Task to carry out — Every line of the material is to be repeated exactly as it stands.

Records shown —
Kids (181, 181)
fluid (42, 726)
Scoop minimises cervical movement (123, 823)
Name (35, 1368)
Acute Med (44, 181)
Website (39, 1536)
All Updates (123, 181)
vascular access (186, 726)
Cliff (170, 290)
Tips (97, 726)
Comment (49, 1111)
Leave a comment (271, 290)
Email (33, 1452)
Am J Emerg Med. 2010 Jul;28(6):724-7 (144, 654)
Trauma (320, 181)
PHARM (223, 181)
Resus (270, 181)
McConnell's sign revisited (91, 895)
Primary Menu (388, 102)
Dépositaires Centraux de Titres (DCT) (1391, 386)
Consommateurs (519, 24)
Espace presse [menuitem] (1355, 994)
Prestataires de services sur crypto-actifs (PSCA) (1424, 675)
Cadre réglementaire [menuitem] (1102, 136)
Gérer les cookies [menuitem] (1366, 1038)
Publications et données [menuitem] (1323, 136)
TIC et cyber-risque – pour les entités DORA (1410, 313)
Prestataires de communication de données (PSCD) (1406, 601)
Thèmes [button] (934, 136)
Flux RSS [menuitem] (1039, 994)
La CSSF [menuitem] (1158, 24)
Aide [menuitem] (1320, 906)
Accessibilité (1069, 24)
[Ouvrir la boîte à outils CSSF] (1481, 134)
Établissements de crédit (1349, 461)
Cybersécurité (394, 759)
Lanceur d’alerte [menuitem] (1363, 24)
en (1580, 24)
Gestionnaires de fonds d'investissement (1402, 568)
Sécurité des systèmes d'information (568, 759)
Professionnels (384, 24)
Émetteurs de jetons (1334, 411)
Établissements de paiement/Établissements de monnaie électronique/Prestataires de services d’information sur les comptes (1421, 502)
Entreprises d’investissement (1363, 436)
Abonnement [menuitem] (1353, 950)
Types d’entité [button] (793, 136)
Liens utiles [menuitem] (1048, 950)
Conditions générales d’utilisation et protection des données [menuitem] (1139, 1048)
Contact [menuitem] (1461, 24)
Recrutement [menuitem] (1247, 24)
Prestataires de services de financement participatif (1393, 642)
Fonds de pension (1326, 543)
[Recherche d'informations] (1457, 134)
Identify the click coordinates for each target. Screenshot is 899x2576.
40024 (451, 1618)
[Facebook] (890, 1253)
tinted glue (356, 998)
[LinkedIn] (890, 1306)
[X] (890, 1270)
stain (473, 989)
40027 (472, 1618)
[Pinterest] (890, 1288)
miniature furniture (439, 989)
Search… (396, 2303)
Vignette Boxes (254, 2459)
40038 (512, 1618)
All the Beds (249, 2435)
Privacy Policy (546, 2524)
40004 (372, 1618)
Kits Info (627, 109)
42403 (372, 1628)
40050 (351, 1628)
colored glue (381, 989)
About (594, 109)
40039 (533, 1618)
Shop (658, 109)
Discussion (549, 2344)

Solved problem —
Kids (181, 181)
fluid (42, 726)
Scoop minimises cervical movement (123, 823)
Name (35, 1368)
Acute Med (44, 181)
Website (39, 1536)
All Updates (123, 181)
vascular access (186, 726)
Cliff (170, 290)
Tips (97, 726)
Comment (49, 1111)
Leave a comment (271, 290)
Email (33, 1452)
Am J Emerg Med. 2010 Jul;28(6):724-7 (144, 654)
Trauma (320, 181)
PHARM (223, 181)
Resus (270, 181)
McConnell's sign revisited (91, 895)
Primary Menu (388, 102)
Dépositaires Centraux de Titres (DCT) (1391, 386)
Consommateurs (519, 24)
Espace presse [menuitem] (1355, 994)
Prestataires de services sur crypto-actifs (PSCA) (1424, 675)
Cadre réglementaire [menuitem] (1102, 136)
Gérer les cookies [menuitem] (1366, 1038)
Publications et données [menuitem] (1323, 136)
TIC et cyber-risque – pour les entités DORA (1410, 313)
Prestataires de communication de données (PSCD) (1406, 601)
Thèmes [button] (934, 136)
Flux RSS [menuitem] (1039, 994)
La CSSF [menuitem] (1158, 24)
Aide [menuitem] (1320, 906)
Accessibilité (1069, 24)
[Ouvrir la boîte à outils CSSF] (1481, 134)
Établissements de crédit (1349, 461)
Cybersécurité (394, 759)
Lanceur d’alerte [menuitem] (1363, 24)
en (1580, 24)
Gestionnaires de fonds d'investissement (1402, 568)
Sécurité des systèmes d'information (568, 759)
Professionnels (384, 24)
Émetteurs de jetons (1334, 411)
Établissements de paiement/Établissements de monnaie électronique/Prestataires de services d’information sur les comptes (1421, 502)
Entreprises d’investissement (1363, 436)
Abonnement [menuitem] (1353, 950)
Types d’entité [button] (793, 136)
Liens utiles [menuitem] (1048, 950)
Conditions générales d’utilisation et protection des données [menuitem] (1139, 1048)
Contact [menuitem] (1461, 24)
Recrutement [menuitem] (1247, 24)
Prestataires de services de financement participatif (1393, 642)
Fonds de pension (1326, 543)
[Recherche d'informations] (1457, 134)
Identify the click coordinates for each target. Screenshot is 899x2576.
40024 (451, 1618)
[Facebook] (890, 1253)
tinted glue (356, 998)
[LinkedIn] (890, 1306)
[X] (890, 1270)
stain (473, 989)
40027 (472, 1618)
[Pinterest] (890, 1288)
miniature furniture (439, 989)
Search… (396, 2303)
Vignette Boxes (254, 2459)
40038 (512, 1618)
All the Beds (249, 2435)
Privacy Policy (546, 2524)
40004 (372, 1618)
Kits Info (627, 109)
42403 (372, 1628)
40050 (351, 1628)
colored glue (381, 989)
About (594, 109)
40039 (533, 1618)
Shop (658, 109)
Discussion (549, 2344)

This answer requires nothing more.